Caratteristiche tecniche
Velocita': 33 e 45 giri al minuto; Motore: in corrente continua servocontrollato; Trasmissione: a cinghia; Wow and Flutter: <=0,1 %; Rumble : <= -62 db; Forza d'appoggio: 1-4 grammi; Antiskating: a molla; Automatismi: arresto a fine disco a fotocellula; Dimensioni: mm. 390x335x155 (L-H-P) circa; Testina a corredo: Philips GP400.
Commenti
E' un buon giradischi prodotto in Olanda dal 1972 che rimase in catalogo fino al 1976/77, molto pesante e abbastanza ben costruito. Criticata da riviste dell'epoca era "l'eccessiva presenza di plastica" ( Philips e' sempre stata all'avanguardia anche in questo) e l'impostazione generale del prodotto, performances buone ma non eccezionali. Altri dicevano che era addirittura una vera rivelazione, un giradischi di riferimento per prestazioni, al top!

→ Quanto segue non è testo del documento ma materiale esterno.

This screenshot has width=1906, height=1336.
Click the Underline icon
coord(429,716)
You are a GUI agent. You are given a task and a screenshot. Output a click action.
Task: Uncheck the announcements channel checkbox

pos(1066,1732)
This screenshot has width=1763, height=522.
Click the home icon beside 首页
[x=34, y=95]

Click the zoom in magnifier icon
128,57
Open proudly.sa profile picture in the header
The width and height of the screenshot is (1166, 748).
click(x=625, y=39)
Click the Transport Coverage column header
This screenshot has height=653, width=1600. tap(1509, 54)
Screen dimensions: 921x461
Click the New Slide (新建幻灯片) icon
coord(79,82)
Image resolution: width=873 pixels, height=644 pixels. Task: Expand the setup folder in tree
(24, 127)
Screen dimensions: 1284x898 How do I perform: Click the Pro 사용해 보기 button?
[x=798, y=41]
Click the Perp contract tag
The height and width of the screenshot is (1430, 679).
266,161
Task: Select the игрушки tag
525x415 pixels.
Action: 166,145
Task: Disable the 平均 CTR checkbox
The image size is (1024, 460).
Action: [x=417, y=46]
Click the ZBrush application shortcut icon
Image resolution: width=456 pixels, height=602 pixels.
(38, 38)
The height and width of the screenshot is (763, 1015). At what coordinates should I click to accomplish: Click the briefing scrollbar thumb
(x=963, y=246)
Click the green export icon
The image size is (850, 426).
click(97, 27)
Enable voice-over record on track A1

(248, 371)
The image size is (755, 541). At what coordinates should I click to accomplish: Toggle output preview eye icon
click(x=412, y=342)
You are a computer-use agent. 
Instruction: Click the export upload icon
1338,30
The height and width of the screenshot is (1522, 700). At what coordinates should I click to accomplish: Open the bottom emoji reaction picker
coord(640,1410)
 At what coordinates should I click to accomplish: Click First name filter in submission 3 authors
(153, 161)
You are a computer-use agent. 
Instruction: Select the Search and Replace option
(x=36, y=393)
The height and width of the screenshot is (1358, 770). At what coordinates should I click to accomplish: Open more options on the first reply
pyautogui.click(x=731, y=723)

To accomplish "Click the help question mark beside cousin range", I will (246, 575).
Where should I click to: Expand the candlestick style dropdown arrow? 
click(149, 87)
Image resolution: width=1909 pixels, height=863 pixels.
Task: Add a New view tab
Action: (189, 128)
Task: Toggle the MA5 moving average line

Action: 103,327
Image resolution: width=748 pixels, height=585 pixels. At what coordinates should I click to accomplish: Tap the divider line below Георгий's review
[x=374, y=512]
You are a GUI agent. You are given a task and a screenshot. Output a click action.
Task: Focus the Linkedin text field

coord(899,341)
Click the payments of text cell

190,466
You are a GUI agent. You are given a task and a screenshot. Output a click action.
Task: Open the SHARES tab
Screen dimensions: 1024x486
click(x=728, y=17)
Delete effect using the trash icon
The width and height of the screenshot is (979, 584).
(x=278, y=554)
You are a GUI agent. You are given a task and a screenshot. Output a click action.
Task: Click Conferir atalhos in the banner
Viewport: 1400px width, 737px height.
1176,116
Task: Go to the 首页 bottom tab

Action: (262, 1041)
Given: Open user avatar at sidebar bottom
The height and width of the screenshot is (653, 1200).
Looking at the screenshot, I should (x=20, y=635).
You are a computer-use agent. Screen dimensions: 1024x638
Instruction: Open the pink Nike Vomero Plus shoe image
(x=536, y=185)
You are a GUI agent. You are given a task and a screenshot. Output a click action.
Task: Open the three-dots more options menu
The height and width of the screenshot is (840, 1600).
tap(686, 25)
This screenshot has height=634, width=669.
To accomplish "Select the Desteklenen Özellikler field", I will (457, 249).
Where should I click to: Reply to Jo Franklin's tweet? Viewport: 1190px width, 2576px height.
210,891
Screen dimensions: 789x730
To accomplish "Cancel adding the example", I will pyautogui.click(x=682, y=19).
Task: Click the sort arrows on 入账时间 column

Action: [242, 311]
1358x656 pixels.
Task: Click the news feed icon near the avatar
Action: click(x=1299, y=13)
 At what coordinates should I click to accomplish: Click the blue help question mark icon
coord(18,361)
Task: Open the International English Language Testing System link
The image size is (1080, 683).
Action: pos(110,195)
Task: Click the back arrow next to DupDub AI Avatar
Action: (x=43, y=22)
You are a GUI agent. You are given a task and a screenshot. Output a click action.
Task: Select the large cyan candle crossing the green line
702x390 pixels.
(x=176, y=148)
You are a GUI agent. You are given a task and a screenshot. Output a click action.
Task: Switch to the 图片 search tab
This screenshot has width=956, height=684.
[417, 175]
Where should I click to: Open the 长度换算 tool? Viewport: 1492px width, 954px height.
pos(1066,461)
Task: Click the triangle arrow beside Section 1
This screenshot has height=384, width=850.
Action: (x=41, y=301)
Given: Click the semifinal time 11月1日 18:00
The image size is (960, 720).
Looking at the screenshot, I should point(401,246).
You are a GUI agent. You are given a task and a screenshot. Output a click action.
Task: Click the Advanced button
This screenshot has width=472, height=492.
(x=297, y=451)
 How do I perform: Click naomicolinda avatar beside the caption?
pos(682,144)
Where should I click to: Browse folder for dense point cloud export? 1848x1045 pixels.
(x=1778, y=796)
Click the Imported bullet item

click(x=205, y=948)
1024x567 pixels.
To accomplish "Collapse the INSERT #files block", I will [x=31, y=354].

Base in vero legno, stroboscopio non illuminato (la taratura era possibile con la luce della lampadina a 220V del soffitto...), conchiglia portatestina non standard con innesto a slitta (veniva prodotta una slitta con attacco standard). Molto semplice il braccio (veniva usato anche in altre realizzazioni piu' economiche), antiskating a molla. Avvio tramite sensori sensibili al tatto, una vera finezza all'epoca, stop elettronico a fotocellula. Avvio del piatto piuttosto lento (impossibile un uso in ambito professionale). Molto costoso quando fu immesso sul mercato rispetto alla vasta concorrenza dell'epoca.
Consigli e Manutenzione
Pulizia del mobile con prodotti idonei e delicati (vedere sezione dedicata alla pulizia degli apparecchi.) Se la regolazione fine della velocita' non dovesse essere piu' possibile ( potenziometri ossidati)e' necessario spruzzare spray disossidante/lubrificante all'interno dei relativi potenziometri raggiungibili solo smontando la base del giradischi. Le lampadine che illuminano i sensori sono di difficile reperibilita' : consiglierei al limite il rimpiazzo con led ad alta luminosita' (e relativa resistenza di caduta): la modifica e' sempre reversibile. L'asse del piatto non richiede particolare manutenzione o lubrificazione (se necessario semplice olio per macchine da cucire o lubrificante spray al teflon)
Per le eventuali rigature sulla cappa vi consiglio l'articolo che parla del ripristino estetico del plexiglass.